Jingle bells, Christmas trees, ornamentations, the sleigh and the Santa Claus are integral parts of this joyous festival. I vividly remember the story of Jim and Della, who want to buy a beautiful Christmas present for each other but they can’t afford to do so. The two characters from O Henry’s classic story, ‘The Gift Of The Magi’ show the true meaning of love, sacrifice and the relevance Christmas. They are indeed true love personified. But sadly, the true spirit of this auspicious day is fading away.
As a child, I used to wait impatiently for Christmas to come so that I could spend time with my family and friends, sing Christmas Carols, pay a visit to the church and have delicious meals together. It was also a time for me to sing ‘Jingle Bells’ and invite Santa Claus home, expecting a present from him. It was indeed a day worth treasuring. But off late, the simplicity of the ‘big day’ is gradually being washed away and all one can see is thorough commercialisation of rituals.
Santa is no doubt an essential part of the celebration. But sadly, he is becoming more important than Jesus. We see Santa in various forms of commercialised products. Santa is no longer the one who gives you Christmas presents, he himself has become a product!
Prayers during Christmas have taken a backseat and I could relate to a Bishop’s sentiments when he recently expressed his disappointment over Santa’s popularity. The retired Manila Bishop, Teodoro Bacani said, “Santa Claus helps promote consumerism because he is the symbol of shopping and gift-giving. Christ symbolizes the sacrifice of life for man. But Santa has a more commercial draw."
Commercialisation has had far reaching effects on festivals across the globe. Its impact has tainted true religious meanings and traditional customs.
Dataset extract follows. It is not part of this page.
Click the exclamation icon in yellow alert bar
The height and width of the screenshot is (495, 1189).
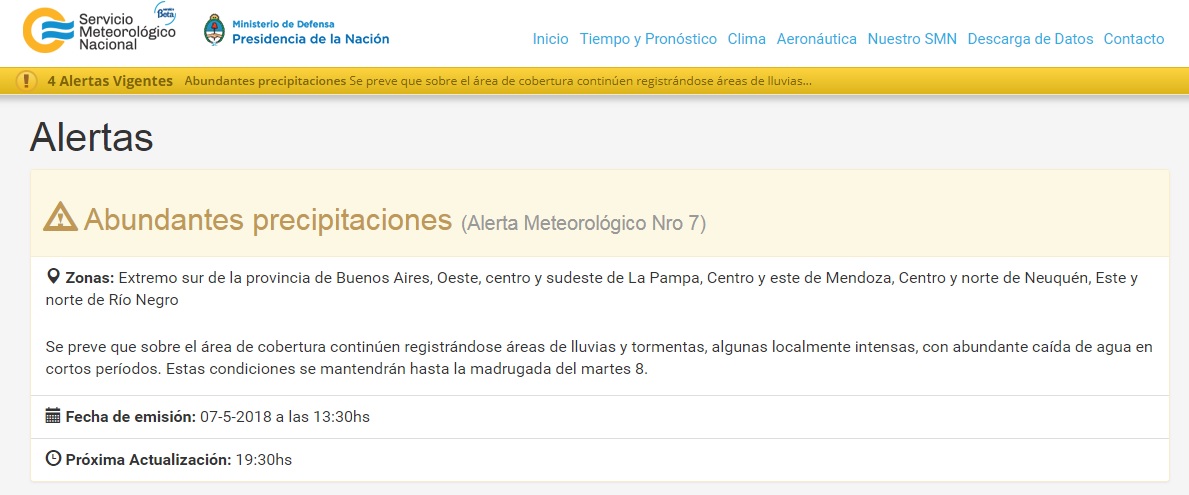(26, 81)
The growing trend of globalisation has cast negative impression on age old beliefs.
People tend to celebrate festivals not only as a customary practice, but also as a means to exercise their spending power.
The Bishop who belongs to Philippines, a country where more than 80% of the people are Catholic, Santa Claus has become too popular. He is of the opinion that Christmas is eventful because of the birth of Jesus alone and not because of Santa, who had made it a “Holiday or rather a commercial day”.
According to him Philippines has become a hub for crazy shoppers.
Likewise, Bishop Bacani is disturbed about the depressing fact that Santa has replaced Jesus and images of Santa Claus are peppered thought-out the country. So he said, "Let us keep Christ at Christmas. Let us project Christ at Christmas".
December, 25, is no longer about celebrating the birthday of the divine soul. It is a day when “shopoholics” succumb to the ever growing popularity of globalisation.
In other words, festivals are no longer simple religious practices but are ways when merchants make their fortunes. In course of time, the true meaning of festivals will remain confined to the history books.